> [Your instructions]:
Give back only the lines from the one with "Ara (320, 1075)" through the last line of the data, exactly as they appear.

[[ Data listing open ]]

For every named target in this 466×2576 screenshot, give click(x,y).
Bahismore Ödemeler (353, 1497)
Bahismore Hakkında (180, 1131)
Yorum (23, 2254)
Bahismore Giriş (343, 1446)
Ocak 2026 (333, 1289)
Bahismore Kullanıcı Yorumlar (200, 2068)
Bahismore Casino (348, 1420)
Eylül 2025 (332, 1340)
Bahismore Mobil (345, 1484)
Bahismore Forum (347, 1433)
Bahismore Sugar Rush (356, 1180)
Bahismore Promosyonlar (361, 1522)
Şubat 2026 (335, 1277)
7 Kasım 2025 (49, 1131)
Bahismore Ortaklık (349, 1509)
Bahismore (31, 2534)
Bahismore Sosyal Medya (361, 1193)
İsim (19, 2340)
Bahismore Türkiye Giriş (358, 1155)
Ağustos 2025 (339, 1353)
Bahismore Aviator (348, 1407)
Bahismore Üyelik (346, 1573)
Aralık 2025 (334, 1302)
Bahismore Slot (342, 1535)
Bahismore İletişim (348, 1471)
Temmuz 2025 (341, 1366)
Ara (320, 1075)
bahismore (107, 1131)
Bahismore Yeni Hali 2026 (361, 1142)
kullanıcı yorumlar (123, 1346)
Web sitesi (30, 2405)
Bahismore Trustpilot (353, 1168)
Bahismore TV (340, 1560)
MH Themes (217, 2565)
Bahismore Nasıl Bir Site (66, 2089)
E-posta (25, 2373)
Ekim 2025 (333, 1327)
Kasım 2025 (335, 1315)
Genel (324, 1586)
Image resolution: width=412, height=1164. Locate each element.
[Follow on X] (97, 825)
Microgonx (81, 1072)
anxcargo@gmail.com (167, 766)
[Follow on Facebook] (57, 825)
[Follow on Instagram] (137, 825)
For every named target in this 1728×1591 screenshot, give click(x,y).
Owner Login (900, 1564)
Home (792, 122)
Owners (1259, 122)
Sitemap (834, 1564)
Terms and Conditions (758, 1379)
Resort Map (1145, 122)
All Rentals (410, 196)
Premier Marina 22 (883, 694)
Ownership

[[ Data listing closed ]]

> [Solution for this problem]:
Ara (320, 1075)
bahismore (107, 1131)
Bahismore Yeni Hali 2026 (361, 1142)
kullanıcı yorumlar (123, 1346)
Web sitesi (30, 2405)
Bahismore Trustpilot (353, 1168)
Bahismore TV (340, 1560)
MH Themes (217, 2565)
Bahismore Nasıl Bir Site (66, 2089)
E-posta (25, 2373)
Ekim 2025 (333, 1327)
Kasım 2025 (335, 1315)
Genel (324, 1586)
Image resolution: width=412, height=1164. Locate each element.
[Follow on X] (97, 825)
Microgonx (81, 1072)
anxcargo@gmail.com (167, 766)
[Follow on Facebook] (57, 825)
[Follow on Instagram] (137, 825)
For every named target in this 1728×1591 screenshot, give click(x,y).
Owner Login (900, 1564)
Home (792, 122)
Owners (1259, 122)
Sitemap (834, 1564)
Terms and Conditions (758, 1379)
Resort Map (1145, 122)
All Rentals (410, 196)
Premier Marina 22 (883, 694)
Ownership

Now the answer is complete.